The method of electron diffraction is used for determining the C–O–C valence angle (α) in 4,4′ diiododiphenyl ether [(C₆H₄I)₂O] and the molecular structures of phosphorus (P₄) and arsenic (As₄). The electron diffraction photographs were analyzed by four different methods as follows: (1) Visual measurements, (2) measurements of densitometer records, (3) conversion of densitometer records into relative intensity curves, (4) comparison of transformed intensity curves obtained by multiplying the intensity of scattering by [(1/λ) sin θ/2]² which produces prominent maxima for measurement. The valence angle α was found to be 118±3° for 4,4′ diiododiphenyl ether, definitely greater than the oxygen valence angle found for simpler types of molecules.
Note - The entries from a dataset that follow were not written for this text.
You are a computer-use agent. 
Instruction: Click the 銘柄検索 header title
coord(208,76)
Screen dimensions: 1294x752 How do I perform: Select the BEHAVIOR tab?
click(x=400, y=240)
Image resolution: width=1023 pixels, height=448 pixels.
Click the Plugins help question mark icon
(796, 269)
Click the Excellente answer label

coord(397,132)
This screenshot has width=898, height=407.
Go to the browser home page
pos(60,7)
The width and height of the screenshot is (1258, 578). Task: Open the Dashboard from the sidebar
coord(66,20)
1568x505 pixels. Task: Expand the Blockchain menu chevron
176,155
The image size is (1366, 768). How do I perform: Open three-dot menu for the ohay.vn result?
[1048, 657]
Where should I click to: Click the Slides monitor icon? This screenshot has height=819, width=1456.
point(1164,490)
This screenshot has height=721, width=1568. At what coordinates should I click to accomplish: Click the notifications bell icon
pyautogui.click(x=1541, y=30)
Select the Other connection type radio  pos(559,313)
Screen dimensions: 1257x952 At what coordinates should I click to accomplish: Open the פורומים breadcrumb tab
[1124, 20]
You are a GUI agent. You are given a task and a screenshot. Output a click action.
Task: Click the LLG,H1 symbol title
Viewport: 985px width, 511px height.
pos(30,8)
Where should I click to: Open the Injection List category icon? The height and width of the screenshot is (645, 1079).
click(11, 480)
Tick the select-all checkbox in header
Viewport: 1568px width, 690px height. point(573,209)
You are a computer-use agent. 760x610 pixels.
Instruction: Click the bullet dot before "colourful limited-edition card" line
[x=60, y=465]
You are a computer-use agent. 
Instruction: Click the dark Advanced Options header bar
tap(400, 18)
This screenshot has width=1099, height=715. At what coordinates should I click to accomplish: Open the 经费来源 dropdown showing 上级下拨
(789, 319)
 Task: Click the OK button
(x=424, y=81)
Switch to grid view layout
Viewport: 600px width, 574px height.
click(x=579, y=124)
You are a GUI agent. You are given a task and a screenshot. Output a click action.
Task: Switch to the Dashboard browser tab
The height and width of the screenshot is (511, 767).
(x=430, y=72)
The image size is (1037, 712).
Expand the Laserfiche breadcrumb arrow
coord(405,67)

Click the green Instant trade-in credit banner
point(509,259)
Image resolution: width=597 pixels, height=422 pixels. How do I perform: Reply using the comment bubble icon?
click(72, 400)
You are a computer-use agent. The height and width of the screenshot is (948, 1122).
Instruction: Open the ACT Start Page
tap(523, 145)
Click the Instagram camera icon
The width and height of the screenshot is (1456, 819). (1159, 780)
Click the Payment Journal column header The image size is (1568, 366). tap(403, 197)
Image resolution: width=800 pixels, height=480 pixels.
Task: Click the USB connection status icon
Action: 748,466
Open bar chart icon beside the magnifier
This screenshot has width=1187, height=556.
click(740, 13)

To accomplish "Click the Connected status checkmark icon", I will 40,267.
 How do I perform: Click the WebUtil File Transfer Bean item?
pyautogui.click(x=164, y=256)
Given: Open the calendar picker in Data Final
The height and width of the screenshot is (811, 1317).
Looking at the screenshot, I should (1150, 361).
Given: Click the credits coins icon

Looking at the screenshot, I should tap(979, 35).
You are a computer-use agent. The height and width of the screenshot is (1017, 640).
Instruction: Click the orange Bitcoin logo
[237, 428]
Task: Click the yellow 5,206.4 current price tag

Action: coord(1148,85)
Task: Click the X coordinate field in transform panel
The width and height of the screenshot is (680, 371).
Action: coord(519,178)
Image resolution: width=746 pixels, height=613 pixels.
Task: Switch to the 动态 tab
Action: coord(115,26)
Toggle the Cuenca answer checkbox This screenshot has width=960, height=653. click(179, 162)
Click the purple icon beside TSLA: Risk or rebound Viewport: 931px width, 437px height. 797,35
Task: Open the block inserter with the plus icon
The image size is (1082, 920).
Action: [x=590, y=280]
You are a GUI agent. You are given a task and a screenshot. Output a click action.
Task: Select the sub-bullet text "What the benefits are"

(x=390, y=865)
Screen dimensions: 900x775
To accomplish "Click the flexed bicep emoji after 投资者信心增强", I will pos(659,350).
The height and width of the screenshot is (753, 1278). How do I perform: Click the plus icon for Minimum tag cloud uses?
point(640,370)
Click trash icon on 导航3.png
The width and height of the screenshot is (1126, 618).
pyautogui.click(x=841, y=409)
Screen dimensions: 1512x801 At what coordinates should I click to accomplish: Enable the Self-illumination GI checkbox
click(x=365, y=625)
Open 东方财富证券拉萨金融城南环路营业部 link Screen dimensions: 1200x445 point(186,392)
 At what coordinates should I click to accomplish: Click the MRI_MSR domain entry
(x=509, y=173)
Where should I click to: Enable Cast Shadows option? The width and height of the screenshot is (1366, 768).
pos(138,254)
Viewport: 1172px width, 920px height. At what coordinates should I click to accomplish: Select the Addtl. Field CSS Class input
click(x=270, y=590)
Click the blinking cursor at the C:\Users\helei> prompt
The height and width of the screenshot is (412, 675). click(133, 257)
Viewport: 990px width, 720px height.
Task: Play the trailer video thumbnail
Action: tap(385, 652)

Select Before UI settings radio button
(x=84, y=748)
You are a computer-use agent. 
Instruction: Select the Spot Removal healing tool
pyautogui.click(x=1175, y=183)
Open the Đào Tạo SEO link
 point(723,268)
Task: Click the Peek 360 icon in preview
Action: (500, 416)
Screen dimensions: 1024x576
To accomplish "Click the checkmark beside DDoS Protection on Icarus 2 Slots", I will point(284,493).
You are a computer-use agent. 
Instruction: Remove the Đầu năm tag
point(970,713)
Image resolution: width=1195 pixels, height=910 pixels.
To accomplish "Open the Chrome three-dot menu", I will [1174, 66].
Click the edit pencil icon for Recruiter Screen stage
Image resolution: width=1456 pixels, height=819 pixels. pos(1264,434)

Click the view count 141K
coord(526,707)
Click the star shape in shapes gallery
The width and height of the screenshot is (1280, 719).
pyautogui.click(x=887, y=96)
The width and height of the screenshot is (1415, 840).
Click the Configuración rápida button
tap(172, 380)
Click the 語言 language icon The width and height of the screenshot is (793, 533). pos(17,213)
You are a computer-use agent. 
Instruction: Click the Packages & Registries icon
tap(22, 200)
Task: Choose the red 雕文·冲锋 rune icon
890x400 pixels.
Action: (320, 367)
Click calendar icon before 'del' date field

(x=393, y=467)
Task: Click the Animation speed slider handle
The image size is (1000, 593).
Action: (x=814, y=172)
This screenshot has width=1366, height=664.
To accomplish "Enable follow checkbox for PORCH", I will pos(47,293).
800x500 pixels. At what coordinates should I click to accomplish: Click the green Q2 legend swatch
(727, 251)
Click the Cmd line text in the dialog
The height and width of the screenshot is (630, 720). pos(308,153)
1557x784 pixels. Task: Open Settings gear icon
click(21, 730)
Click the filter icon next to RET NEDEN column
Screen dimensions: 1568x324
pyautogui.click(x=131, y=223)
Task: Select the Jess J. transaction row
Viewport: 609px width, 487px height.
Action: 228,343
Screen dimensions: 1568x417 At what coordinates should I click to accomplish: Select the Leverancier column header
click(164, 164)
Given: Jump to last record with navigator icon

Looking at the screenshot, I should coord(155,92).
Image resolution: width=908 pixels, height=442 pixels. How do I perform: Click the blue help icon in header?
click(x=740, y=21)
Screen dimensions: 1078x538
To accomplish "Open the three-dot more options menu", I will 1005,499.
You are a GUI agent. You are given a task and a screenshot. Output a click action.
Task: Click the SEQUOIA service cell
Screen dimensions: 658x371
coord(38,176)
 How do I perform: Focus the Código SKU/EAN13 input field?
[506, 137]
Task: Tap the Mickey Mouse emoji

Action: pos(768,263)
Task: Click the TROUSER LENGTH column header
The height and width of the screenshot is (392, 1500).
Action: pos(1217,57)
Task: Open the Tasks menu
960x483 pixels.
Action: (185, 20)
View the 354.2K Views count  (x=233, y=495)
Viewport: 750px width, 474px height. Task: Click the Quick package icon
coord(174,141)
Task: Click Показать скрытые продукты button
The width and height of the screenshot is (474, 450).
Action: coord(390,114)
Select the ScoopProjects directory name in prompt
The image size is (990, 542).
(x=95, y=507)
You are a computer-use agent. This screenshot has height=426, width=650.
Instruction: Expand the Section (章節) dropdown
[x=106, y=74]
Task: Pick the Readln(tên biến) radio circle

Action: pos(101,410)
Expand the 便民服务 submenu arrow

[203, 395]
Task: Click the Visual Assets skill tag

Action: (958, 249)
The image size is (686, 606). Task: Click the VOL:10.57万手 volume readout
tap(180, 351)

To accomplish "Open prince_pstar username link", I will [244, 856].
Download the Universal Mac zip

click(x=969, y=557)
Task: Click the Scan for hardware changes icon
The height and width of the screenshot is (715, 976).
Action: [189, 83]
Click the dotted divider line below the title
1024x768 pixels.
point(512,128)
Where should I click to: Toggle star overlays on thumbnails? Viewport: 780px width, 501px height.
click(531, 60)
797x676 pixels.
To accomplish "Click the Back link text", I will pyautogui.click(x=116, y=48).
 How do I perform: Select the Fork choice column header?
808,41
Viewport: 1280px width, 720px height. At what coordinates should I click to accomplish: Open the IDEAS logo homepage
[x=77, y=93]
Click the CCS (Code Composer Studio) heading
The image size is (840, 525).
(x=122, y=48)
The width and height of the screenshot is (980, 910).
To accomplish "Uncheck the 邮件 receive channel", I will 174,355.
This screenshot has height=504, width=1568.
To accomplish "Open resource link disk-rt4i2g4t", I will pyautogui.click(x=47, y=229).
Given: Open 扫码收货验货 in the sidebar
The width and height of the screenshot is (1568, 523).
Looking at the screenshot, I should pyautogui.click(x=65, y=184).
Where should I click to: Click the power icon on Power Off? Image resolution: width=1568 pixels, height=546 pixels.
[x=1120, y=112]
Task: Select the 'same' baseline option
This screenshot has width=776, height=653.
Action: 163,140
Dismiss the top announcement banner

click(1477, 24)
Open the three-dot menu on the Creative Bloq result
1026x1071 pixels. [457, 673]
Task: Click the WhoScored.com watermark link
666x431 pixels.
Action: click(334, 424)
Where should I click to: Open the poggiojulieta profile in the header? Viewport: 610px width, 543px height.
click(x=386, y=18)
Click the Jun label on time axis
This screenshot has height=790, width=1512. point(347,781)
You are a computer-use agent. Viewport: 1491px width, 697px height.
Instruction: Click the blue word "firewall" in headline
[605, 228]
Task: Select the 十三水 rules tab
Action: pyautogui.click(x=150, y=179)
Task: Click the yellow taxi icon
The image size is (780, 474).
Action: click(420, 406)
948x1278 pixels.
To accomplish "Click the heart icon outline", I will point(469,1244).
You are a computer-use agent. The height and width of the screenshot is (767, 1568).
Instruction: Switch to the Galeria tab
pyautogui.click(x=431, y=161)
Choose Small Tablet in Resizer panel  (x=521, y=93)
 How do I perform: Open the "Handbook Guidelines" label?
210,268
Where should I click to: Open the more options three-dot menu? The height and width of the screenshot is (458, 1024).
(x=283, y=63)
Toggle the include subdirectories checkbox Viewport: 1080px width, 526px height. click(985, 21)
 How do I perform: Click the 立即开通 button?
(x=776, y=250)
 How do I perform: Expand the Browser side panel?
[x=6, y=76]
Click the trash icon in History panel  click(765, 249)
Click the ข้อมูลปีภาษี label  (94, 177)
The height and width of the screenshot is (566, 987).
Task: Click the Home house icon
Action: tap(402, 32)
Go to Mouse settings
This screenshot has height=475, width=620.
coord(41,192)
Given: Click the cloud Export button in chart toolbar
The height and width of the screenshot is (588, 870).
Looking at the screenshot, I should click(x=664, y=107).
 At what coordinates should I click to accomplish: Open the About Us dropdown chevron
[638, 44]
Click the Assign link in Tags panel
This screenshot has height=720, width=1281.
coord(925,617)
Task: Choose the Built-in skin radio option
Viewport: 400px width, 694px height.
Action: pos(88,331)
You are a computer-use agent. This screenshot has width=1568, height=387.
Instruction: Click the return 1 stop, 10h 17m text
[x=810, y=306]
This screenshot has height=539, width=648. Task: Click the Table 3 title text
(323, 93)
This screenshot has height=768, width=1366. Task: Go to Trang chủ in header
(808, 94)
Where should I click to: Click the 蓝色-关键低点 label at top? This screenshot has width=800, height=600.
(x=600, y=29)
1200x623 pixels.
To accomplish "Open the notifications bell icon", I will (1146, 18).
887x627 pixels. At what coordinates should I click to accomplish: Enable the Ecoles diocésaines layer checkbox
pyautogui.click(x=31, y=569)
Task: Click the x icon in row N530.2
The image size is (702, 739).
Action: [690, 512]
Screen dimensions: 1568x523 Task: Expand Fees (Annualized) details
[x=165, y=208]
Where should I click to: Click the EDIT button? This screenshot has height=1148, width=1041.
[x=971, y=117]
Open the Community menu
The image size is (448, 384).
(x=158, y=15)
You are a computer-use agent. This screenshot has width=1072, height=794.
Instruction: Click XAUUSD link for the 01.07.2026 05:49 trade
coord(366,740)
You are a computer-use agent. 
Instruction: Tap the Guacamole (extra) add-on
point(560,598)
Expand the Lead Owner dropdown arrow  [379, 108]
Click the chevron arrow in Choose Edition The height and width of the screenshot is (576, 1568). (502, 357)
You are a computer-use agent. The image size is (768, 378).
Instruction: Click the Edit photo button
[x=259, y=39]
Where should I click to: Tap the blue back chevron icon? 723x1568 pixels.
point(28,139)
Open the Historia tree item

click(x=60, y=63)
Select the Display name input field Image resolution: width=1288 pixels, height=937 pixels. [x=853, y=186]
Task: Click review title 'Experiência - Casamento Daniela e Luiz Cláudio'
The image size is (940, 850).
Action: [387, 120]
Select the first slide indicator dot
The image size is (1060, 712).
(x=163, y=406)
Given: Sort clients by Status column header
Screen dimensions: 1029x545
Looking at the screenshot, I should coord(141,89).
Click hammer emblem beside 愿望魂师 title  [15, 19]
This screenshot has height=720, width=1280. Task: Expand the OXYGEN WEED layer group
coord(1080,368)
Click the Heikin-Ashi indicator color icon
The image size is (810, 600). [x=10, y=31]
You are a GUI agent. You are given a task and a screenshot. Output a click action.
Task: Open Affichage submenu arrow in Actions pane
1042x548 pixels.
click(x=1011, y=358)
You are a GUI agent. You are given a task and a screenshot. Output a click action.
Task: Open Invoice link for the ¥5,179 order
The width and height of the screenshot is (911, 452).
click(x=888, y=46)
Phosphorus and arsenic molecules were found to have a regular tetrahedral structure within the limits of experimental error, the atomic separations being 2.21A and 2.44A, respectively, [methods (1) and (2) were used for the case of arsenic]. The minimum atomic distances as found by crystal structure analysis for phosphorus and arsenic are approximately the same as the atomic separations obtained for the gas molecules, showing in addition that these distances do not change greatly when the bond angle decreases from 100° to 60°.